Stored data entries
>> Begin

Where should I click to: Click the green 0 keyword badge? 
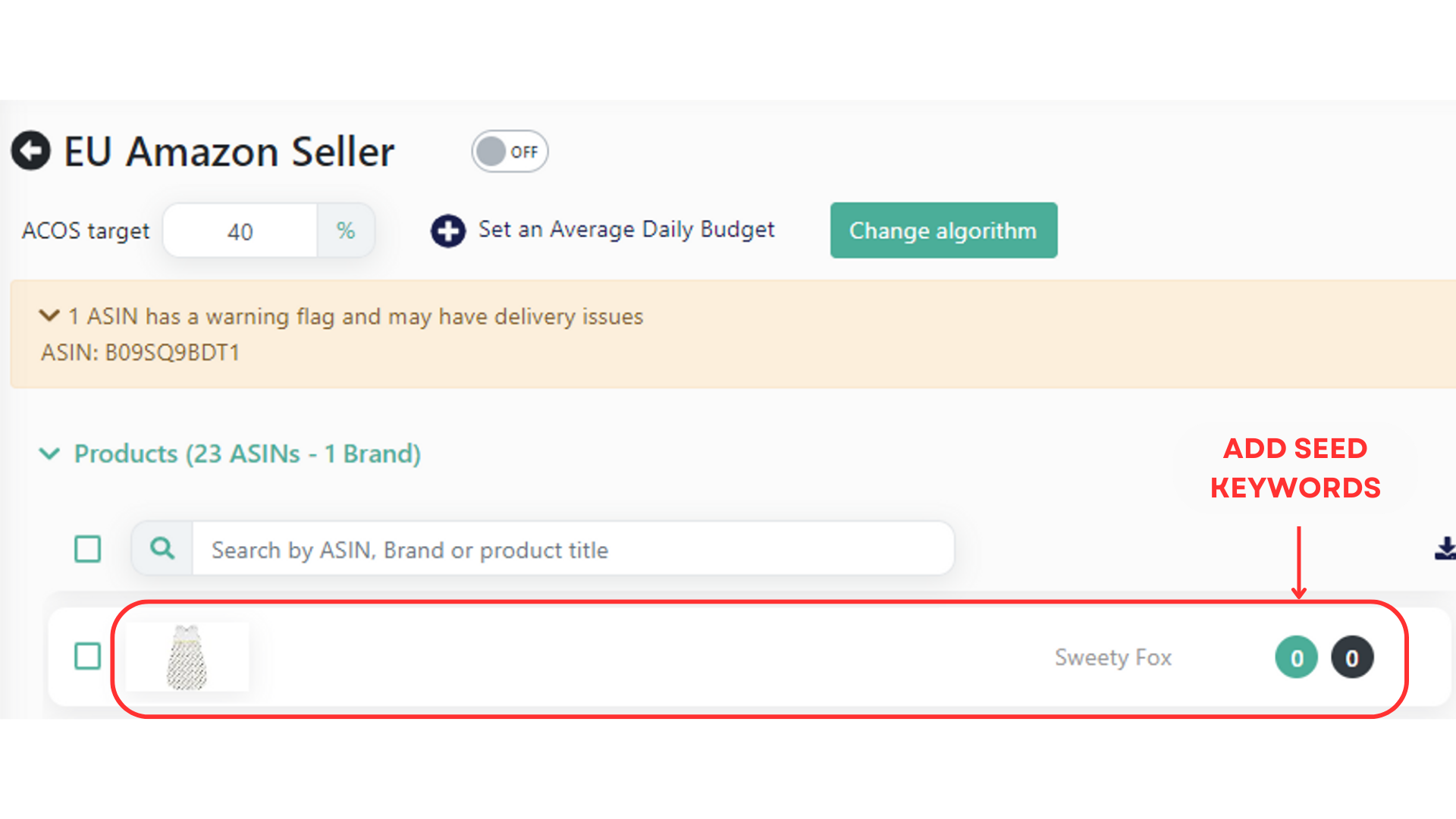tap(1297, 657)
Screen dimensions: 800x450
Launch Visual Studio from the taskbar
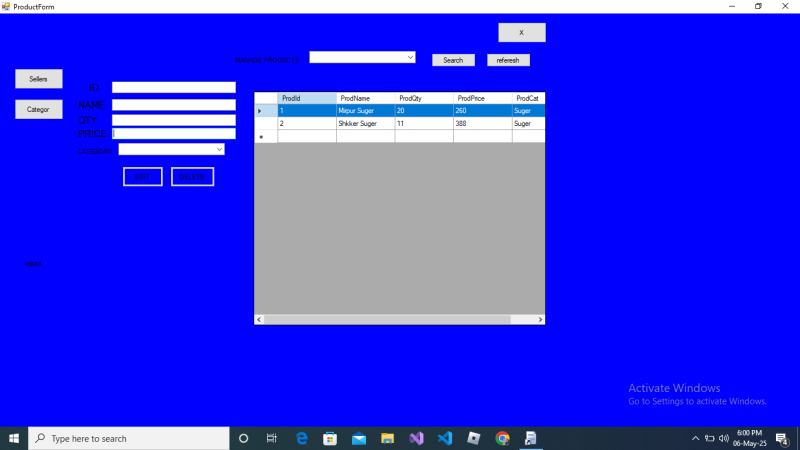(x=416, y=438)
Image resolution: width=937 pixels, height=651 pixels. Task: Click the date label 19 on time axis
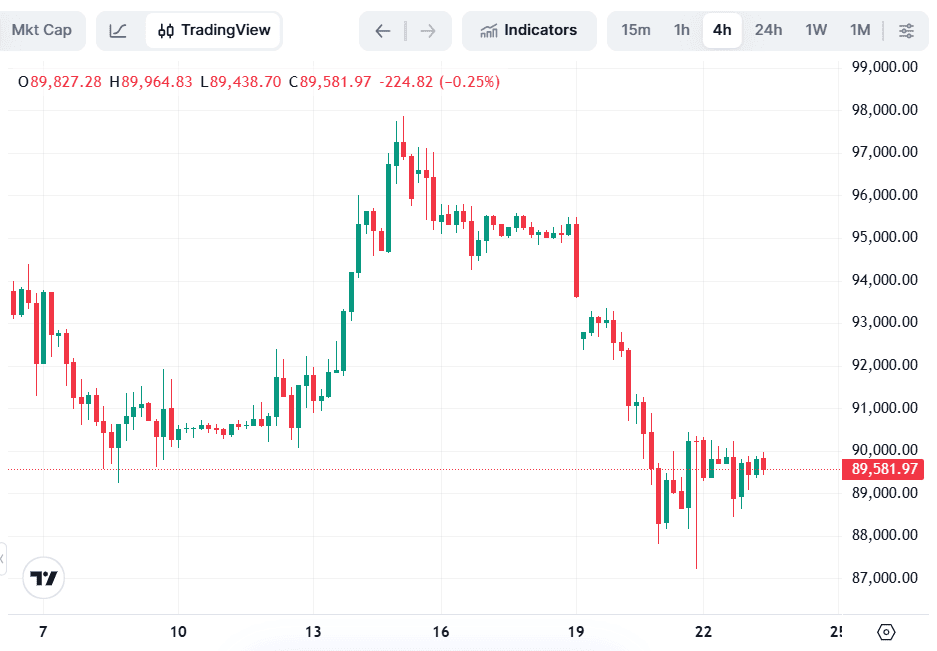coord(575,632)
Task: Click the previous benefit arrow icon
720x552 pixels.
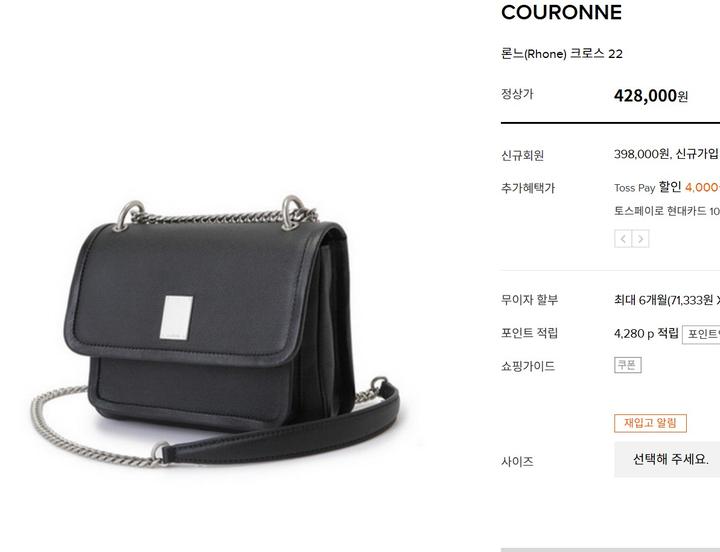Action: [x=623, y=239]
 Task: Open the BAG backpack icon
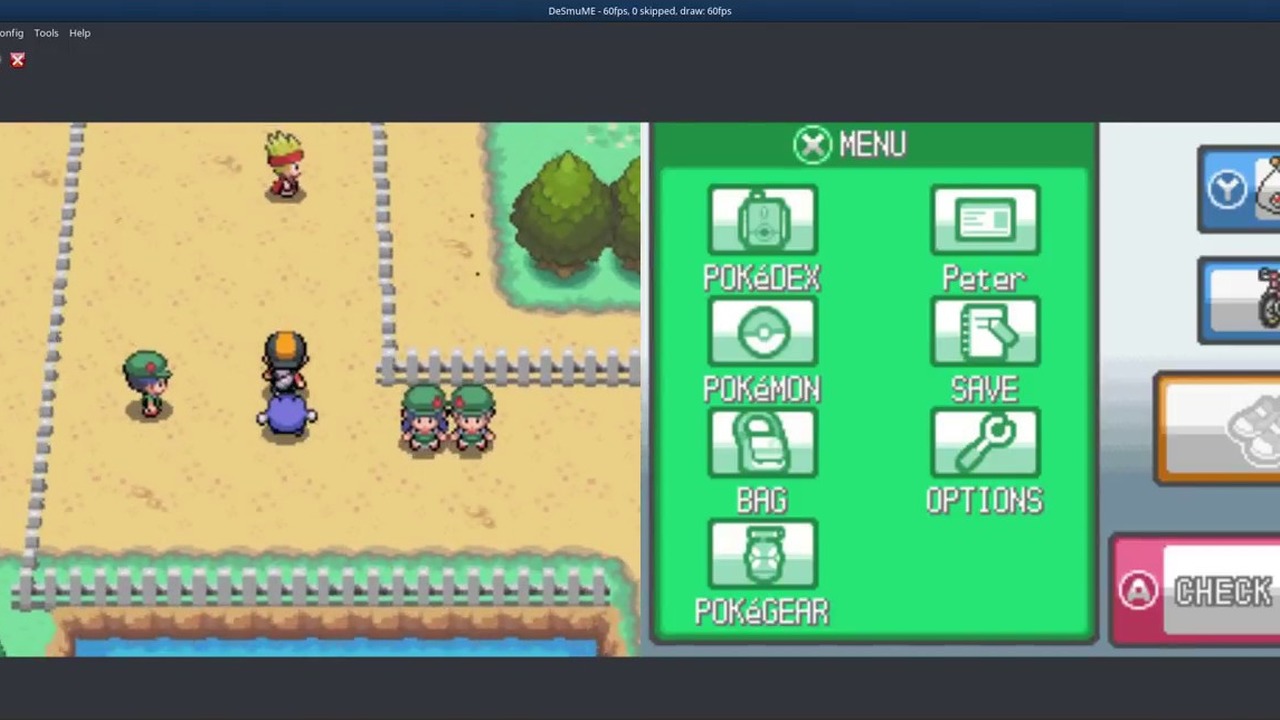[x=762, y=443]
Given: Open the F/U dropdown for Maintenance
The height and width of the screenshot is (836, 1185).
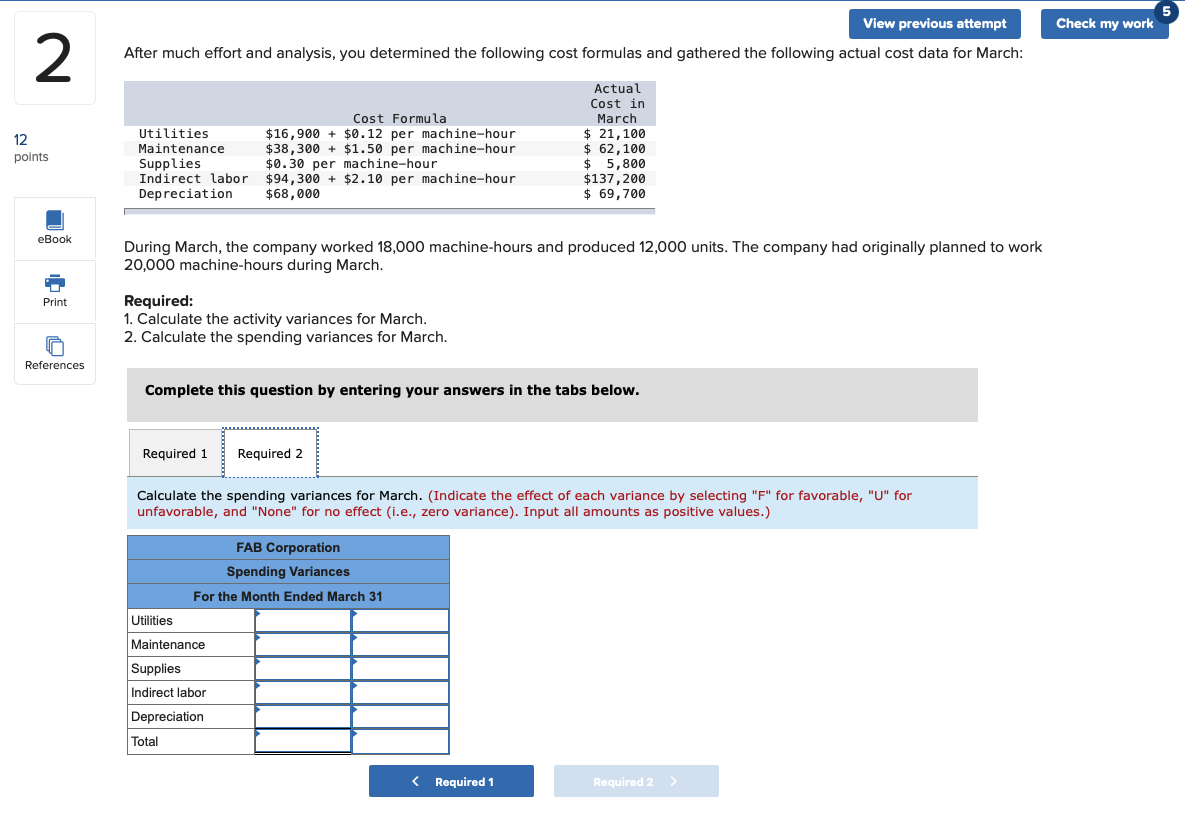Looking at the screenshot, I should (399, 644).
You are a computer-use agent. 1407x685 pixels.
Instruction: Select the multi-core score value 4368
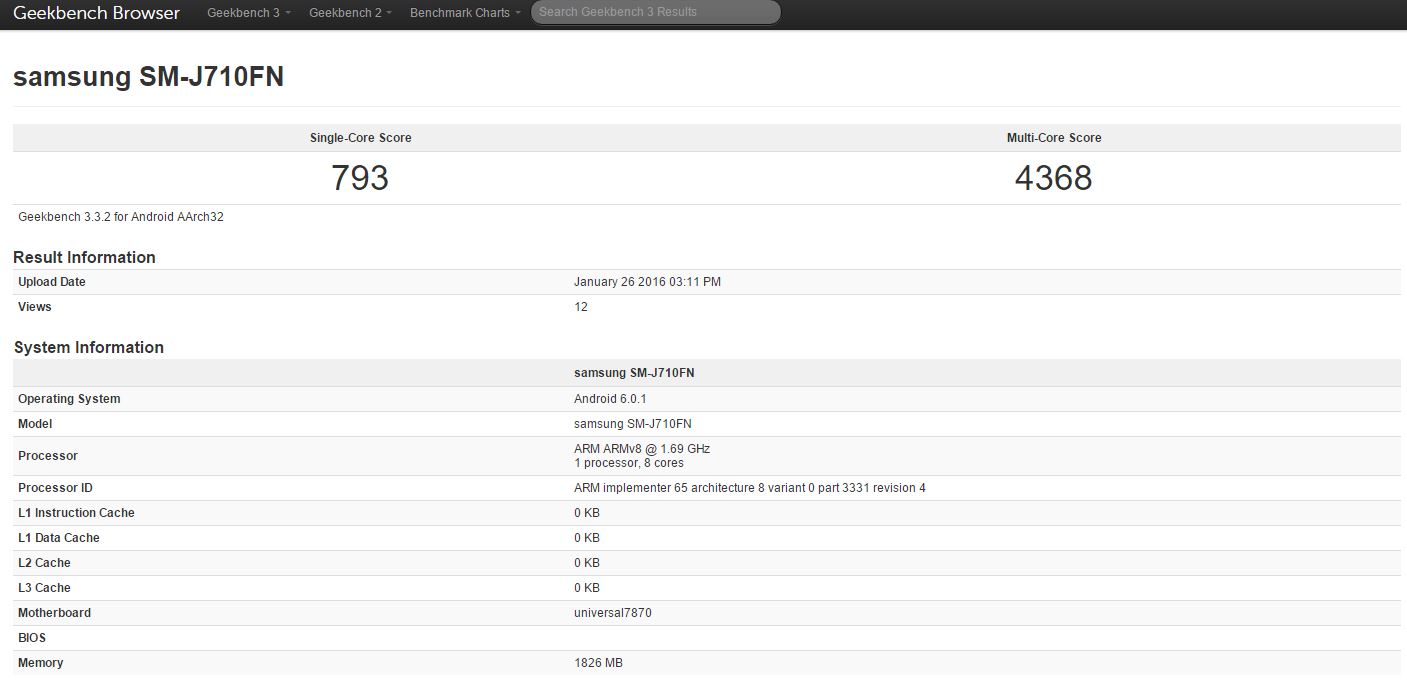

>> End

Return, line for line and unchanged, the records from the line containing "Task: Click the previous benefit arrow icon" through the end of the records, omitting the pictures.

Task solution:
Task: Click the previous benefit arrow icon
720x552 pixels.
Action: [x=623, y=239]
 Task: Open the BAG backpack icon
[x=762, y=443]
Given: Open the F/U dropdown for Maintenance
The height and width of the screenshot is (836, 1185).
Looking at the screenshot, I should (399, 644).
You are a computer-use agent. 1407x685 pixels.
Instruction: Select the multi-core score value 4368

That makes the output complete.